> _DOCUMENT_:
■ ■ ■ ■ ■

George Staller

This article was written by Malcolm Allen

“His reputation is that of a driving, spirited leader who at all times has evidenced an interest in the boy’s future, rather than furthering any ambitions he might have had for himself.” With those words in The Sporting News, columnist John Steadman introduced George Staller as the latter joined the Baltimore Orioles’ coaching staff in 1962.1Indeed, Staller spent the bulk of his nearly four decades in professional baseball behind the scenes, managing, coaching, and scouting dozens of young players who eclipse his largely unnoticed three-week career as a major-league player.

George Walborn Staller was born on April 1, 1916, in Rutherford Heights, Pennsylvania, part of East Harrisburg in the south central region of the state. No April fool, he nonetheless had a good sense of humor and a knack for the national pastime that he honed in the Keystone State’s rugged semipro anthracite leagues. As described by William C. Kashatus in Diamonds in the Coal Fields, “Anthracite baseball was an excellent proving ground for the professional game because it taught independence, pride, and above all, a necessary outlook on life as incessant struggle where nobody was going to give you anything – you had to earn it.”2

One of Staller’s opponents in the 1930s who exemplified this spirit was one-armed outfielder Pete Gray, who reached the majors with the St. Louis Browns during World War II. “Pete was a fierce competitor who used to slide into bases with his spikes high,” Staller recalled with admiration. “On one occasion, he almost got into a brawl with one of the coal miners on our team, but he wasn’t the one to back away.”3

Like pitchers Charlie Wagner and Ken Raffensberger before him, Staller passed through the semipro Lebanon Valley League as a steppingstone on his way to the pros. His break came midway through the 1937 season when the business manager of the Elmira Colonels, a Brooklyn Dodgers affiliate, signed him off the central Pennsylvania sandlots. The 21-year-old left-handed outfielder reported to the Class D Beatrice Blues, got some batting tips from manager Leon Riley, and pounded Nebraska State League pitching for a .354 average in 36 games.

The next season the boyish-faced Staller, who had a playing weight of 190 pounds and stood 5-feet-11, played briefly with Elmira of the Eastern League, and spent the bulk of the campaign with the Class C Dayton Ducks, earning all-star honors as the Middle Atlantic League’s top right fielder with a .366 batting average and a league-leading 92 RBIs and 43 stolen bases. Southpaw pitchers gave him trouble, but when Staller got to Elmira in 1939, manager Clyde Sukeforth gave him an opportunity to play through his struggles. Staller rewarded his skipper’s faith by winnng the Eastern League batting title with a .336 mark. Now playing left field because of an arm labeled a liability, Staller improved his defense playing home games in spacious Dunn Field, and led the circuit with 187 hits and 49 doubles batting out of the leadoff spot.

■ ■ ■ ■ ■

> _LISTING_:
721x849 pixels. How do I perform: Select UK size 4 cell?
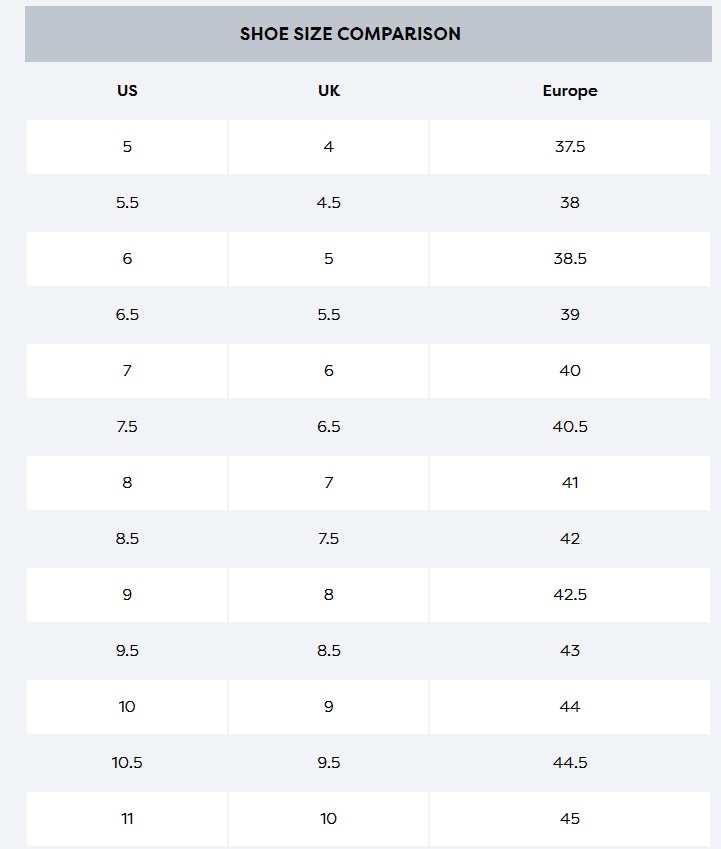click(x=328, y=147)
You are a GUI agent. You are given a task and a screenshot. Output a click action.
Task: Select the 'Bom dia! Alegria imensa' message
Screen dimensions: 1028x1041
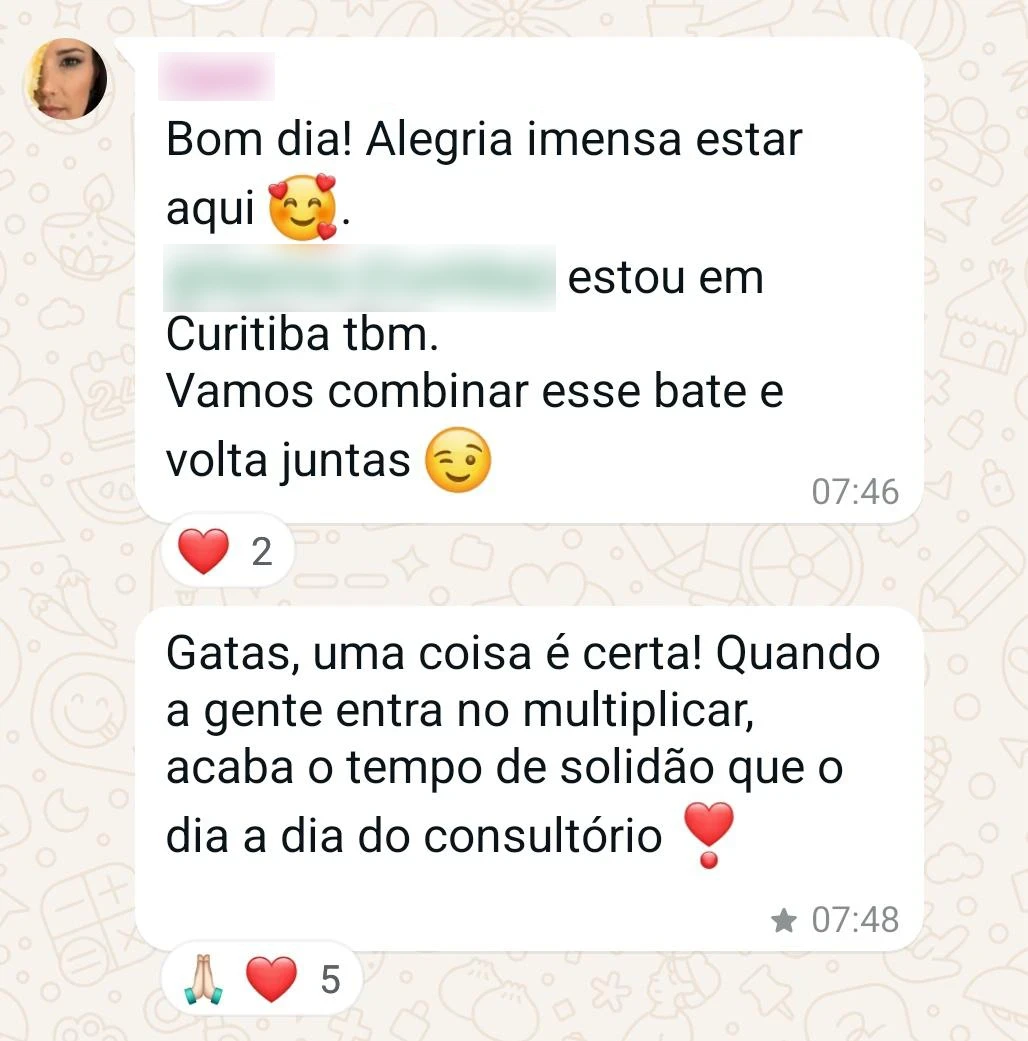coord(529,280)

■ ■ ■ ■ ■

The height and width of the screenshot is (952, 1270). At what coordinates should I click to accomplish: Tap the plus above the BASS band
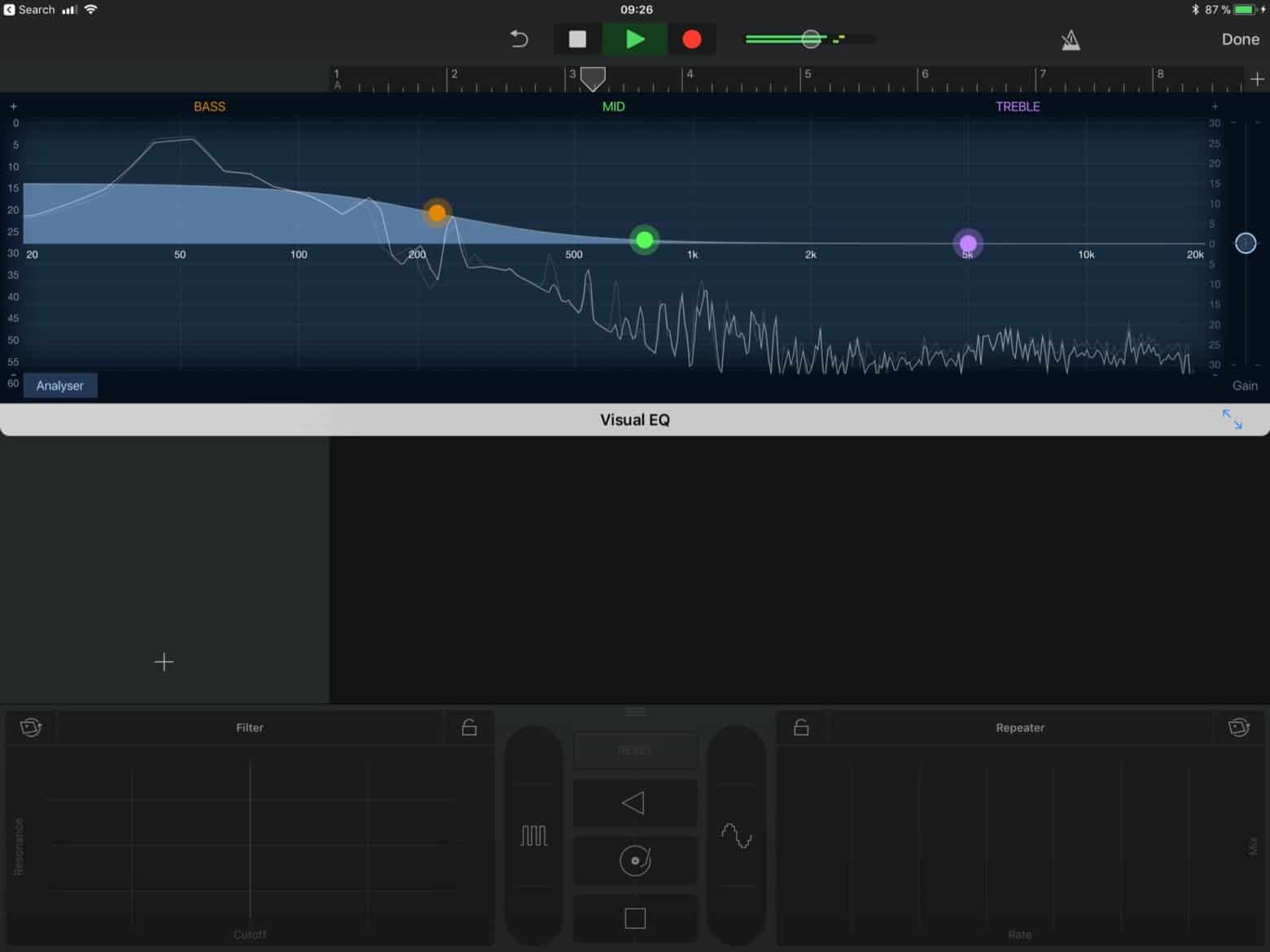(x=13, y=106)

■ ■ ■ ■ ■

> _WORK INSTRUCTIONS_:
1 – Answer these questions about the George Staller article:
(a) On what date and in what town was Staller born?
(b) What batting average did he post for the Beatrice Blues in 1937?
(c) Who managed Staller at Elmira in 1939?
2 – Carry on the George Staller article from its final sentence.

> _THE REPLIES_:
1 –
(a) April 1, 1916, in Rutherford Heights, Pennsylvania
(b) .354
(c) Clyde Sukeforth

2 –
The Dodgers invited Staller to spring training in 1940, and Sukeforth predicted to The Sporting News that Brooklyn manager Leo Durocher “whose plan is merely to look at the boy, won’t let Staller out of his sight after he’s had a chance to watch him for 20 minutes or so.”4

Staller wound up in Double-A with the Montreal Royals, where he continued progressing toward the big leagues by hitting .312 with 94 runs scored and 85 RBIs. In addition to legging out a dozen triples and slashing a league-leading 40 doubles, Staller more than quadrupled his previous personal best by hitting 14 home runs. His season ended on September 5 when he caught a spike sliding into second base and fractured his ankle.

He was still limping when spring training rolled around in 1941, and after batting just .263 in 53 games in Montreal, he was dealt away by the Dodgers to the unaffiliated Nashville Vols of the Southern Association, where he hit .287 in 42 games. He helped Nashville sweep the Dallas Rebels in the Dixie Series, but found himself out of a job at season’s end. Staller wound up signing with the Baltimore Orioles of the International League, just a 90-minute drive from his home.

Back in right field in 1942, Staller walloped 20 home runs while batting .283 with 72 RBIs. Feeling even better after an ankle operation, he returned to Baltimore in 1943 and hit .304 with 16 homers and 91 RBIs. That got the attention of Connie Mack’s cellar-dwelling Philadelphia Athletics, who brought him up the majors for the last three weeks of the 1943 season.

Staller debuted on September 14 at Yankee Stadium, notching his first major-league hit, walking twice, and scoring a pair of runs in Philadelphia’s 6-5 loss. The Athletics were swept the next day on their way to 105 total losses, but Staller made a nice running catch.

He hit safely in his first 11 games, and saw action in 21 contests. 20 of them starts in right field. He batted .271 with a double, three triples, and three homers in 85 at-bats, scoring 14 times and driving in 12 runs. He stole one base and committed one error, and that was the end of his major-league playing career. Staller spent 1944 and 1945 serving in World War II with the US Marine Corps. The June 14, 1945, issue of The Sporting News reported “Sgt. Willard Marshall, former Giants outfielder, and Pvt. George Staller, late of the Athletics, are members of the same Marine team at a Pacific base.”5

With the war won, Staller rejoined the International League Orioles on May 30, 1946, and batted .254 in 72 games. He dipped to .251 for Baltimore the following year before moving on, at the age of 31, to the next phase of his baseball career.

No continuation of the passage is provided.